There was a nice interview in today’s Boston Globe G section with Geena Davis, who is on a campaign to generate more women’s roles in G and PG-rated movies. She’s noticed over the years that a lot of movies for young people have one woman character.
Thank you, Geena for giving some Hollywood backup to one of my biggest peeves.
For years I’ve been ranting about what I call Smurfette Syndrome. Decades ago it occurred to me that the Smurfs (for those of you unfamiliar, a cloying uninspired cartoon that was inexplicably popular decades ago) had a bunch of characters, all stereotypes — the doctor, the carpenter, the happy guy, the smart guy, the dumb guy, etc. Then there was the one female. Smurfette. As though she were another subset of the bigger set. I don’t remember if she had any particular talent or characteristic that distinguished her, aside from being female. But then, that was the point, right? One guy was a doctor. One was a carpenter. Smurfette was a girl.
Smurfette Syndrome doesn’t only occur in movies and cartoons. It happens in life, yes even in the “post feminist” year of 2013.
And it happens when we write.
It’s easy to make characters fit stereotypes, even ones we don’t agree with. There’s so much thinking to do when it comes to writing a book (or a story, or an article), that some things automatically get put on the brain’s back burner and don’t get fully cooked.
Minor characters, or even secondary ones, are thrown in sometimes without the thought we ought to give them.

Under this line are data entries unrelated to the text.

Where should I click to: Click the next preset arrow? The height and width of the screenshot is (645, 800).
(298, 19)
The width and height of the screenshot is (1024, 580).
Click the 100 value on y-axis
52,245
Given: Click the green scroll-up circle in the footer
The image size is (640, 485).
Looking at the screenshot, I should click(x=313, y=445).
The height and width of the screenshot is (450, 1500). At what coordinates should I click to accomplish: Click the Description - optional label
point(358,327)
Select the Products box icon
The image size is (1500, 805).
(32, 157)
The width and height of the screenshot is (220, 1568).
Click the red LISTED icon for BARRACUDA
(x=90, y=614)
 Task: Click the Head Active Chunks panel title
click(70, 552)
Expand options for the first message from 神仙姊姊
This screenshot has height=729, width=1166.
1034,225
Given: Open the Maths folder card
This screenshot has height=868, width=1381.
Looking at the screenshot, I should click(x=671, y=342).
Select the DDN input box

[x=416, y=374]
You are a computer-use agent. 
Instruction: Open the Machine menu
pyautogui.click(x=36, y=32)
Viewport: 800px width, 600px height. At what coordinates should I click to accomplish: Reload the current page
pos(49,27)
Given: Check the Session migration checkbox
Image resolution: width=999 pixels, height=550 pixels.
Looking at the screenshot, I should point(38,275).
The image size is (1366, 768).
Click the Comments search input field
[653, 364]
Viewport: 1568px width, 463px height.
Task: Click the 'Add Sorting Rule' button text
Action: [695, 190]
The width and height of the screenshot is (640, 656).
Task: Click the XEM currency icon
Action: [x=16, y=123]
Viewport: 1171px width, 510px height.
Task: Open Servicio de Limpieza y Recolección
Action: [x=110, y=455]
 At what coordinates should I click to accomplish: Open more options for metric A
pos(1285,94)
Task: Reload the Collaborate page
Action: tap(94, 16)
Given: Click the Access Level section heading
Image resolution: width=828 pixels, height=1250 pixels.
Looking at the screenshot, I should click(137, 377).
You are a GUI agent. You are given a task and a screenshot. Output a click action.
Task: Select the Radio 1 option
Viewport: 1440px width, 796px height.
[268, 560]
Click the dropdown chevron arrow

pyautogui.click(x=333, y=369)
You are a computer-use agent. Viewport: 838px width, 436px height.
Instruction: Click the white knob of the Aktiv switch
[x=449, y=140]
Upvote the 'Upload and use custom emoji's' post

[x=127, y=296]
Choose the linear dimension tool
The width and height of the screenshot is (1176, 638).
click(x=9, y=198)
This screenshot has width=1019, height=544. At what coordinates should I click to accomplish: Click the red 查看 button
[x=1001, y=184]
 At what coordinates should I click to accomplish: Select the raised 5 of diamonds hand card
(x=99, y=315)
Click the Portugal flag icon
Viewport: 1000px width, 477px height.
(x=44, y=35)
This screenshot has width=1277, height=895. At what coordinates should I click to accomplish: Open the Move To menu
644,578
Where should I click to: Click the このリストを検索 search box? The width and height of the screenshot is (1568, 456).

I’m not saying this explains Smurfette Syndrome in the greater world around us — there are a lot of societal issues that go into that — but that doesn’t mean we can’t do our little part to stamp it out in our writing.
This doesn’t only apply to gender stereotypes, but to cultural, religious, ethnic, career stereotypes as well.
We live in a diverse, interesting world with a lot of diverse, interesting people. Consider the people you live with, work with, see every day. Do most of them conform to stereotype? I’m guessing not.
I won’t go into a long thing about our social responsibility to stomp out stereotypes one character at a time and by doing so, maybe we can help make the world a better and more welcoming place for generations to come. You already get that.
But I will make a case here for interesting writing. The more interesting your characters, the more interesting your book.
Face it, no one really found the Smurfs interesting, did they? I didn’t spend much time on them, except to wonder why there was only one girl (and wonder about ALL the implications of that, sexless as the Smurfs seemed).
Less cartoony, more interesting, should be our goal as we work hard at writing words that people will want to, and enjoy, reading.